Bei der Betrachtung der Finanzierung darf man nicht außer Acht lassen, dass die Pflegereform auch Einsparungen und Mehreinnahmen bringt: Zum Einen werden die (Kommunen als) Kostenträger der Sozialhilfe dauerhaft um ca. 500 Mio. Euro entlastet, zum Anderen führt die Reform zu direkten und indirekten Beschäftigungseffekten im Pflegesektor durch die Einstellung zusätzlicher Betreuungsassistenten und höhere Sachleistungen und damit zu Mehreinnahmen bei Steuern und Sozialversicherungsbeiträgen.
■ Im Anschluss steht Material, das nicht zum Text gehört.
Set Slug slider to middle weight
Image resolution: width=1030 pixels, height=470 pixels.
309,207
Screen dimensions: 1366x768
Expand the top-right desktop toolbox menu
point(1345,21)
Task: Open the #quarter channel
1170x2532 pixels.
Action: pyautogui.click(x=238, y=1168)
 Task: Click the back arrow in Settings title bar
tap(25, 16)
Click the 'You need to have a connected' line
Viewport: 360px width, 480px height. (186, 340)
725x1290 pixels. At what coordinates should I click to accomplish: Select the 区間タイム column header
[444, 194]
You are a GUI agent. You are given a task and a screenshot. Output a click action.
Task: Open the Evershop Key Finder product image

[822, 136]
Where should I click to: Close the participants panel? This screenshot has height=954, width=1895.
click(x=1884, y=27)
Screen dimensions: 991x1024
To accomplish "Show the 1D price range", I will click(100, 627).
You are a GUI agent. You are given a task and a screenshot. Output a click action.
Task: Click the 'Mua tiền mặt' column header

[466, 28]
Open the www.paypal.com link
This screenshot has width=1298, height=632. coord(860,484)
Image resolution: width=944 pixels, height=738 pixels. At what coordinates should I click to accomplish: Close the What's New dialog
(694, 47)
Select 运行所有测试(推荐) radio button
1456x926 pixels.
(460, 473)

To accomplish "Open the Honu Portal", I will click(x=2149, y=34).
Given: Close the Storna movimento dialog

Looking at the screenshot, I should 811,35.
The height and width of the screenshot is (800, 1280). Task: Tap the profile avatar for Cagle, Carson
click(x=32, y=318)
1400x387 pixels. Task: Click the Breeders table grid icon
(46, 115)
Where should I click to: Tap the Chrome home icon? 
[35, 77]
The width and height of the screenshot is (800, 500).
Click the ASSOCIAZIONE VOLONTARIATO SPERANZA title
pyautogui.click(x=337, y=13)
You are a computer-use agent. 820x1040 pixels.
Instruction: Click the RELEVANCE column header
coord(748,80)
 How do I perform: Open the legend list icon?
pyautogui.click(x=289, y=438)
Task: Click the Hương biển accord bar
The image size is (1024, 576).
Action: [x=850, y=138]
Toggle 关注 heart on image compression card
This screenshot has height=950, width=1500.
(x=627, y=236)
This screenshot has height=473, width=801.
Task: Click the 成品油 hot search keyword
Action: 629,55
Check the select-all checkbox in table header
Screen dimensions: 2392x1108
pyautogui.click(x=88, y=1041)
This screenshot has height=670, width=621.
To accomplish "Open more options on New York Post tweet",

Alle profitieren von der Reform: Pflegebedürftige erhalten passgenaue Leistungen, weil der neue Pflegebedürftigkeitsbegriff eine noch stärker personenzentrierte und bedarfsgerechte Pflege ermöglicht. Endlich werden körperlich, geistig und psychisch bedingte Pflegebedürftigkeit vollkommen gleichrangig als Einschränkung angesehen und bewertet. Das haben viele Fachleute seit langem gefordert. Durch die Reform werden in den nächsten Jahren zusätzlich bis zu 500.000 Menschen Leistungen der Pflegeversicherung erhalten, die trotz vorhandener Einschränkungen ihrer Selbständigkeit vom bisherigen System nicht als pflegebedürftig eingestuft wurden und deshalb bislang keinerlei Unterstützung bekommen haben. Die Unterstützung beginnt nun deutlich früher und verteilt sich gerechter über den ganzen Pflegeverlauf. Hiervon profitieren auch Angehörige, die zudem durch die Reform Verbesserungen in der Beratung und bei unterstützenden Sozialleistungen erhalten (s. o.). Und auch die Pflegekräfte profitieren von der Reform. Denn das Gesetz stärkt die fachlichen Grundlagen der Arbeit in der Pflege, fördert die Erarbeitung neuer Konzepte in den Einrichtungen und schafft zudem eine bessere Basis für die Pflegequalität. Darüber hinaus ist die Selbstverwaltung verpflichtet, bis Mitte 2020 ein wissenschaftlich abgesichertes Verfahren zur Personalbedarfsbemessung zu entwickeln. Damit soll festgestellt werden, wie viele Pflegekräfte die Einrichtungen für eine gute Pflege benötigen. Zudem wird die von der Pflegeversicherung voll finanzierte Unterstützung der Arbeit in den Pflegeheimen durch zusätzliche Betreuungskräfte nochmals ausgeweitet.

Mit dem Pflegestärkungsgesetz II wird der so genannte Pflege-TÜV auf neue Füße gestellt. Zentraler Maßstab für eine gute Pflegeeinrichtung muss eine hochwertige Pflege sein, die nach den neuesten pflegefachlichen Erkenntnissen geleistet wird. Das genau bilden die bisherigen Pflegenoten nicht gut genug ab. Mit diesem Gesetz erfolgt daher eine echte Weiterentwicklung: Der Pflege-TÜV wird mit Unterstützung der Wissenschaft, die schon wichtige Vorarbeiten geleistet hat, grundsätzlich überarbeitet. Die Ergebnisqualität rückt stärker in den Vordergrund. Und die notwendigen Abstimmungen und Entscheidungen der Selbstverwaltung werden deutlich schneller – und das ohne zusätzliche Bürokratie.